Want to simulate being a modern-day journalist? It’s easy. First, turn on your computer. Next, sign up for 250 daily email newsletters. Then, ask a friend to call you every 45 minutes. Don’t forget to open Twitter, Facebook, and your internal chat platform so you don’t miss anything.

Now, try to block all that out and concentrate on reporting and writing a good story.

Information management has become one of the most important skills in the newsroom, as reporters receive hundreds of messages across several platforms each day. Ignoring most of those incoming missives is simply part of the job. For PR professionals, that means even a perfectly crafted pitch can end up being serenaded by crickets.

But sometimes, PR pitches miss the mark due to avoidable mistakes. At PRWeek’s insightful “Swipe Right” conference in New York City, a panel of editors, executives, and content creators took the stage to discuss how to grab their attention with a pitch.

Familiarity and personality increase the likelihood of a positive response, but there are no guarantees. And while there isn’t a magic formula, there is a recipe for disaster: Certain things punch a one-way ticket to the Delete folder, and they were common enough for several panelists to mention them.

Understand the recipient: The most-cited pet peeves for pitches had to do with a lack of awareness and research. Large news organizations cover a lot of topics, but sections are often siloed; if you pitch a fashion story to a science reporter or an executive editor as if they’re a writer, your email is easy to ignore. “It’s never been easier to find out what a person’s title is and what kind of work they do,” explained Mic managing editor Stephanie Clary during the discussion. “Use all those resources.”

Get personal: If you mention something the recipient has written -- and demonstrate you’ve read beyond the headline -- they’ll be more likely to respond. Even basic levels of personalization go a long way. “I actually got an email that started with ‘Dear (Journalist),’” said Tim Pool, host of Timcast, during the panel. “There’s nothing personal in [many emails]. If it was like ‘Hey Tim, what’s up? I have a story you might be interested in,’ I’d read it.”   

Respect the clock: The news cycle is 24/7, but journalists need to eat, sleep, and log off once in a while. “There are west-coast publicists who need to be reminded that many journalists they’re pitching aren’t on California time,” said panelist Jamilah Lemieux, a VP at iOne Digital, during the discussion. “If you send something when I’m already home because it’s 8 p.m. our time, it won’t get attention.”

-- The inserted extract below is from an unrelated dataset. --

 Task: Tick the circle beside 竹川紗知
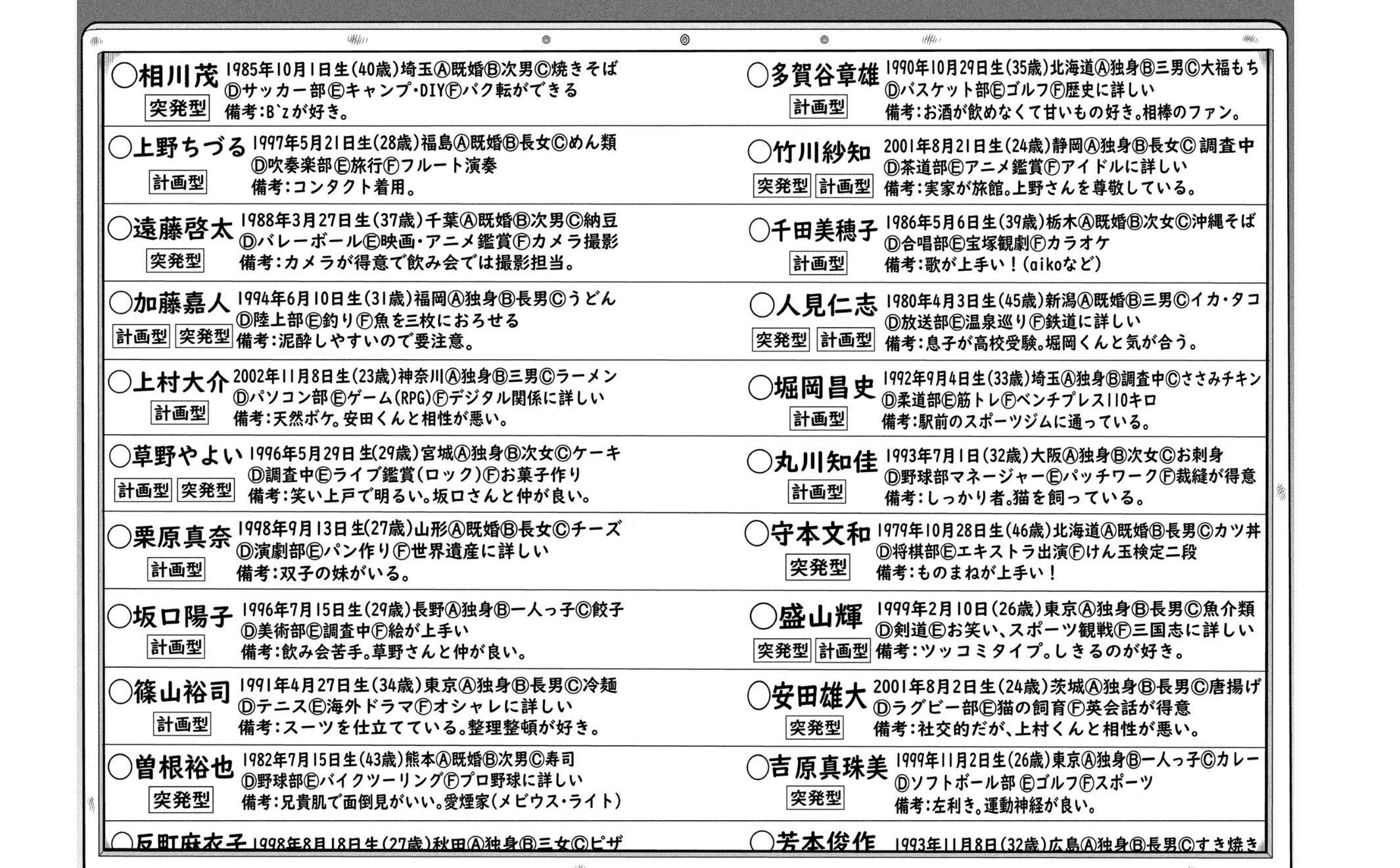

Don’t cold-call: With all the challenges regarding email, why not pick up the phone and call? Well, according to this Muck Rack survey of journalists, more than 72 percent of reporters dislike phone pitches. Email doesn't interrupt what they're doing, it can be forwarded to other editors and writers, and it’s easy to read or reply to later.

Reconsider the subject: Your message is contending with a zillion other emails and tight deadlines. That means the subject line is incredibly important. “I get pitches where the subject line is ‘Timely business story,’” said The Atlantic senior editor Derek Thompson onstage. “Imagine how I’m going to deal with a random subject line at 7:05 in the morning when I’ve been awake for 45 seconds.” Sometimes, making your subject line enticing doesn’t take any work. “A blank subject line gets a click,” Thompson explained. “Why? Because who would dare email me with a blank subject line? People who know me! Friends!”

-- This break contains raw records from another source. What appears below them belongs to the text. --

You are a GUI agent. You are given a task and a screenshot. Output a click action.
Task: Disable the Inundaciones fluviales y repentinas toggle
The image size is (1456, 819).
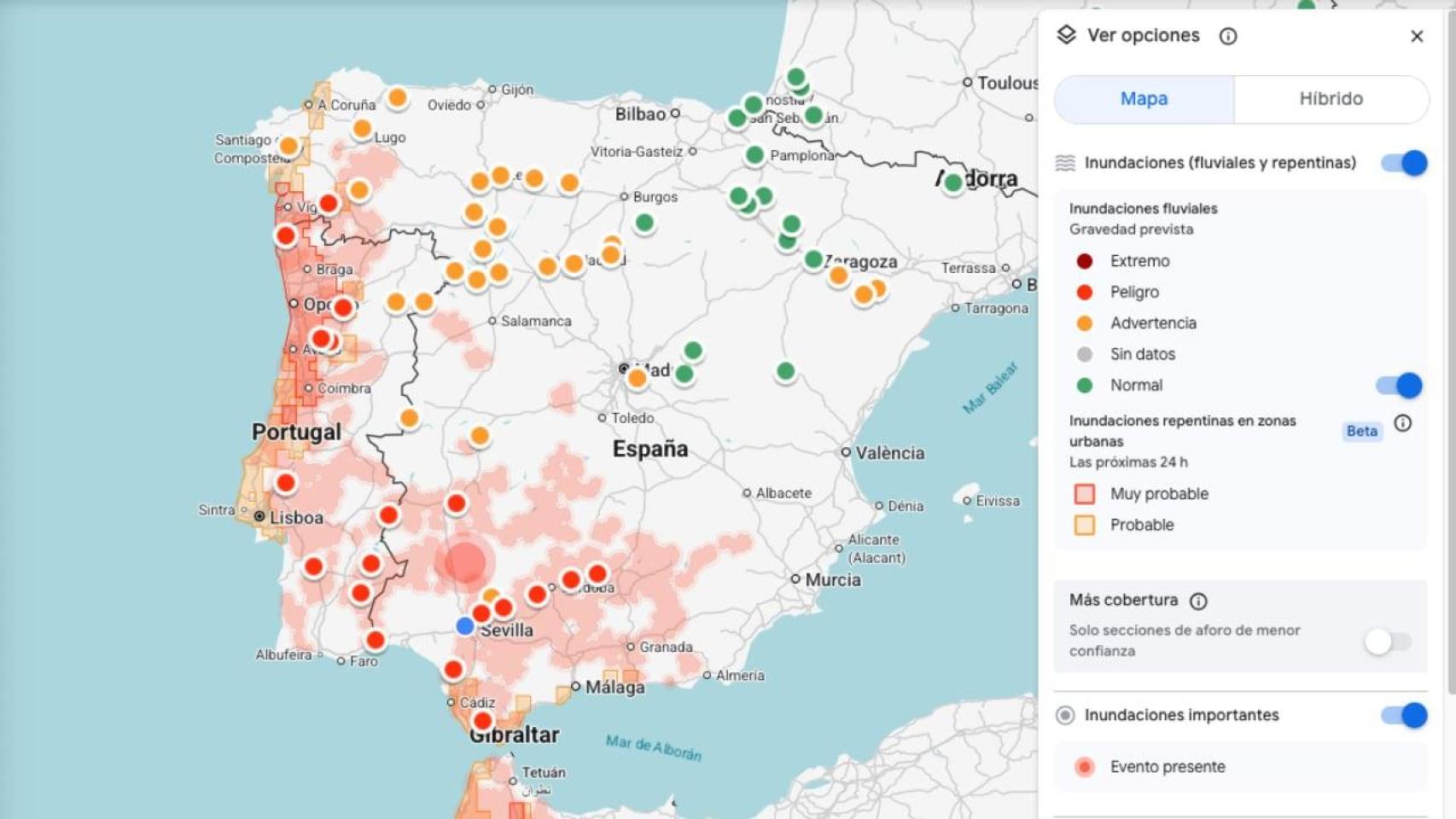[1402, 161]
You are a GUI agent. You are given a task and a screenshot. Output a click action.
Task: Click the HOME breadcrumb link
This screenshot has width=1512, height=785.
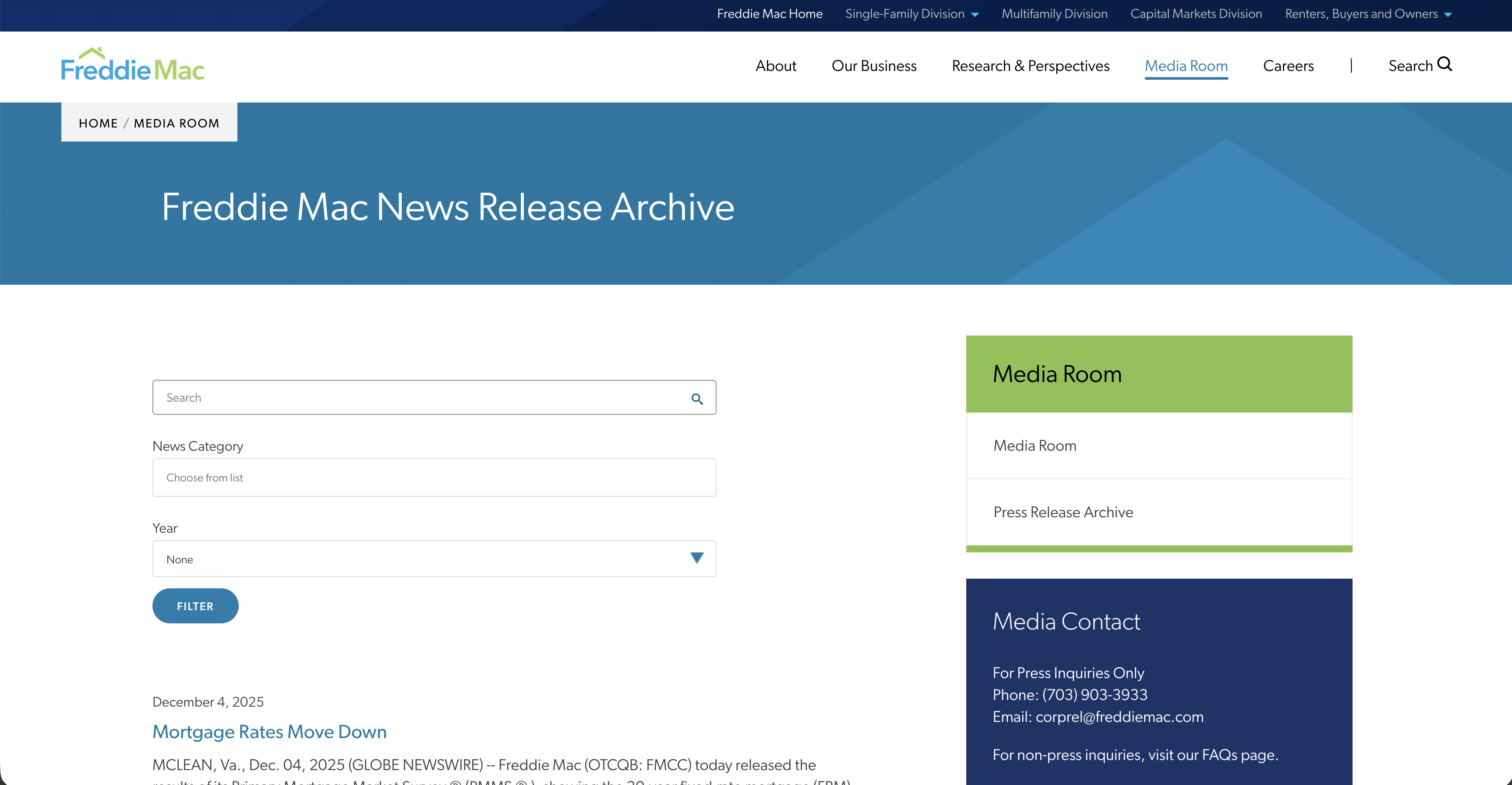(98, 123)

Generic is fine if it’s relevant: While journalists love a personal touch, boilerplate blasts are OK under the right circumstances. It all comes back to knowing your recipient, what they do, and whether they’re the right person for the story. “Generic emails are fine if there is a real connection to the work that we do,” explained iOne Digital’s Lemieux, noting that editors and executives may be open to suggestions if they oversee several websites or sections. “If you’re not exactly sure how the story could land, let us know which website you’re thinking of,” Lemieux said. “As an executive, I’m working directly with editors, but I’m not writing about the things coming to me.”

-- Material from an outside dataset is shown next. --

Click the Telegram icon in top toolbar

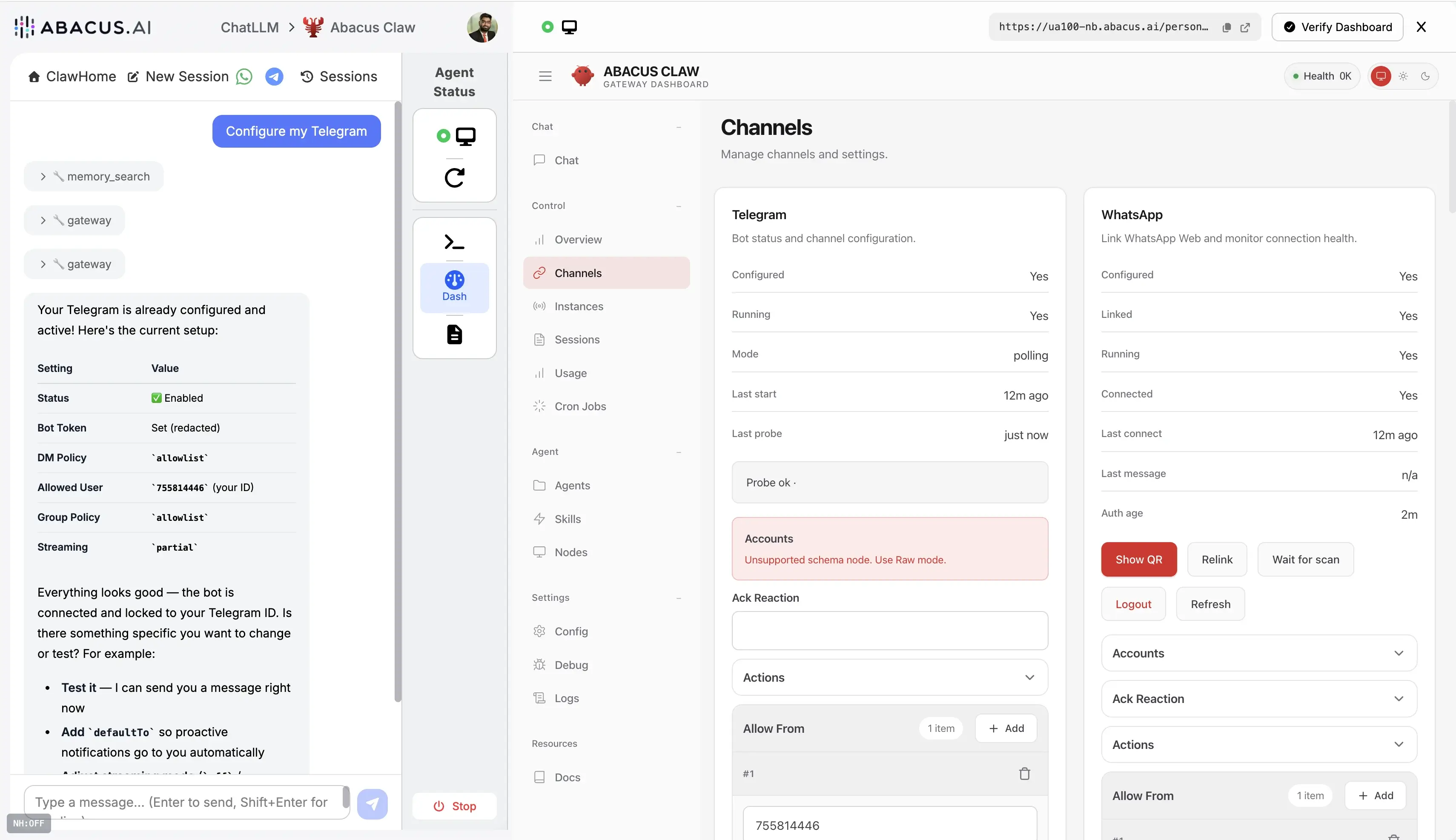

The biggest takeaway? PR professionals and journalists rely on similar skills to reach their target audiences. Reporters and editors put a lot of effort into researching stories, honing the  narrative, and crafting display copy to entice readers. For PR professionals, the same attention to detail applies to researching your recipients, adding personality to the message, and working on that subject line. Otherwise, journalists can tell when PR professionals are emailing it in. As The Atlantic’s Thompson put it during the panel, “Everything that looks random is gone.”